Today, we have a full crew and when I arrive with a bag full of roasted chicken and warm tortillas for lunch, Jorge shows me that they have started on the roof. I guess somewhere along the way they decided to do this before the plastering of the walls and there they are, rows of happy little bricks beautifully arched over a corner of the art studio.
The first thing I notice is that one of the bricks has a number etched into it. Two, actually. I think one is 492 and one is 500. I am guessing this must be a batch number, as these are hand-fired. I love love love that. The second thing I notice is that the grout in between them is not super even and because I have been concerned about that for the cinder blocks too, I ask Jorge. I think he tells me that there is another coat coming? I will ask again today. And then, the intimacy. Something about having a little corner of the house roofed feels intimate, sweet, special. Darker too, of course. I had gotten used to the open ceiling and this is a new chapter.
Jorge and I talk about many things, including the wiring. He shows me how he has been cutting the tracks where all the wires are going to be living and I remember how he told me that when the house is finished, I will have a croquis of where all of these are, both electric and plumbing. Apparently, each house has one and that's to be sure that if needed, one knows exactly where to chip away at the stucco. No sheetrock to move away and expose the frame.
Then he shows me this bag, full of plastic plates and things for the electricity. Since we do not (yet) have electricity nor a sure path to it, I tell him that we are looking at A Bag Full of Optimism, which makes him laugh. Again, no one seems to be doubting that we will have it, somehow.
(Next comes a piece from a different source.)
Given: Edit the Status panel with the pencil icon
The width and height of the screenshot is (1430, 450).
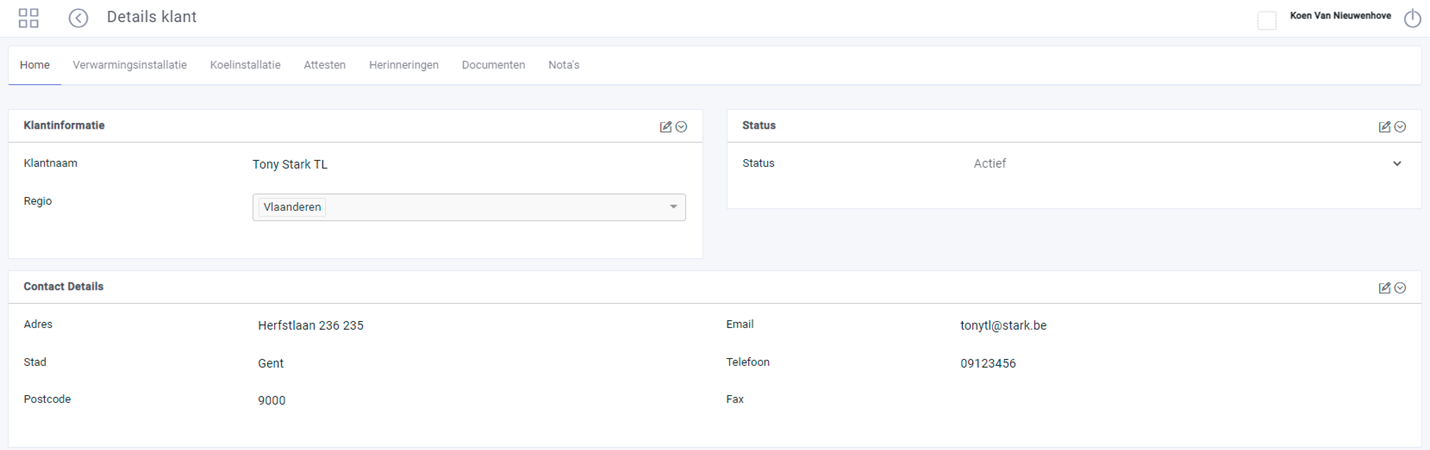Looking at the screenshot, I should (1385, 127).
We talk a bit about his bid for a small second story, one that will allow for a guest room. We had decided early on not to have a separate studio/guest room building, and the cost for the second story is indeed much less. It's not bad at all, about $6000 all complete with a small bathroom (plus the spiral staircase) but I need to wait and see what happens with 1) the electricity and 2) the current budget.
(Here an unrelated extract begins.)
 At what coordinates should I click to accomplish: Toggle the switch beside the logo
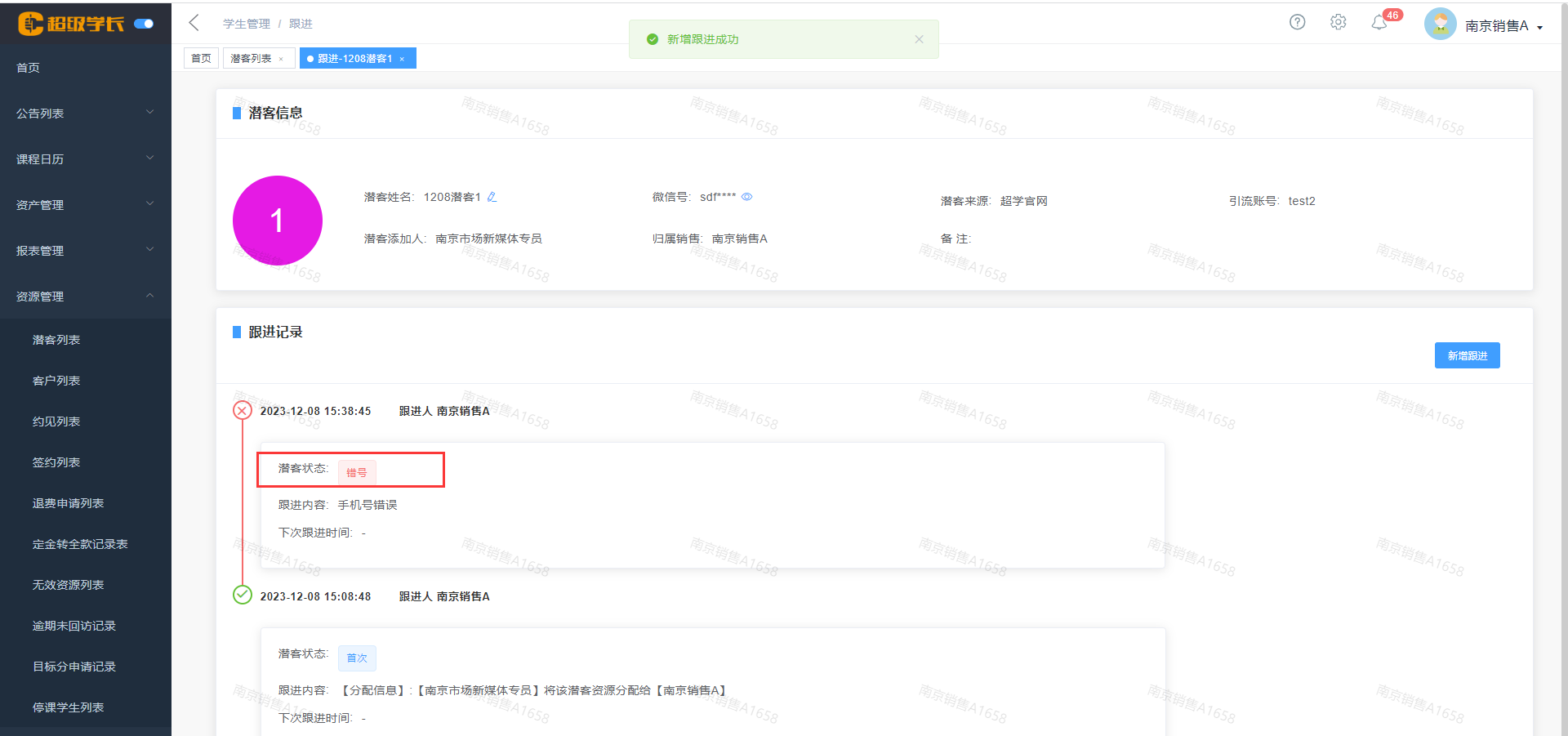[x=144, y=24]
Speaking of current budget, he tells me again that we are doing fine, with just a little hiccup for the welder's work (= windows) because the iron has gone up in the last month - and is continuing to go up. We talk about where to get that cost back and are toying with the idea of a simple fence made of palm ribs. The material would be pretty much free, and it would be beautiful. However, it would only last a year.
Reading the news, later on, I feel privileged/guilty that these are my current concerns. What else could I be doing?
This morning I had received a photo from one of my refugees students, a man from Cameroon who, because he speaks French had a goal of making his way to France, eventually. After four years of dealing with the immigration system, the UN, and some horrors, he sent me a photo of him standing in front of the Eiffel Tower. He made it. It choked me. I know better than to think his life is going to be a bed of roses going forward but at least he will understand the language, and people will understand his.
For today, I will take this as enough.